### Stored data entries
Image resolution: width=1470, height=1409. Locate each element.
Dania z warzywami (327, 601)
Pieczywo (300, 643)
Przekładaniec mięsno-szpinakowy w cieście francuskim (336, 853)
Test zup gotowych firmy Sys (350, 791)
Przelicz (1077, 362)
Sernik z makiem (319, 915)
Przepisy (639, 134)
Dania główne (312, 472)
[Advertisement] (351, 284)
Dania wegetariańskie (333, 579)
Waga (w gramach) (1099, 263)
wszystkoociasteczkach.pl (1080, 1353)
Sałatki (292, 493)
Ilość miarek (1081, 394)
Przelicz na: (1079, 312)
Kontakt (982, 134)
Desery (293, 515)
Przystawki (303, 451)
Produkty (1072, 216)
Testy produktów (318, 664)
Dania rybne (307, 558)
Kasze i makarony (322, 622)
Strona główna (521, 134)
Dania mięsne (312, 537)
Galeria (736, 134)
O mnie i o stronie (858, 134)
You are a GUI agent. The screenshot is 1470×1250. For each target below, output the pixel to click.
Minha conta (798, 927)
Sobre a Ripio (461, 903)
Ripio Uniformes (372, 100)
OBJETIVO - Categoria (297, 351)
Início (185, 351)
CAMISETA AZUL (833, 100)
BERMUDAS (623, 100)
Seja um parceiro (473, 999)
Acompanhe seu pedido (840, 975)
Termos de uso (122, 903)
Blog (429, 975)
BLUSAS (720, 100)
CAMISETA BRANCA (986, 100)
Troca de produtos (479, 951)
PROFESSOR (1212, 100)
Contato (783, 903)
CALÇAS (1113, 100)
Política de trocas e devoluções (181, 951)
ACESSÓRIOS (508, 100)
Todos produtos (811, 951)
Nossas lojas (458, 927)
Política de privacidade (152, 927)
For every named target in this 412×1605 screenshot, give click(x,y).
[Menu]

### DIRECTIONS FOR THIS TASK
If a line in the records above holds the string "Dania", copy it out.

### REPLY
Dania z warzywami (327, 601)
Dania główne (312, 472)
Dania wegetariańskie (333, 579)
Dania rybne (307, 558)
Dania mięsne (312, 537)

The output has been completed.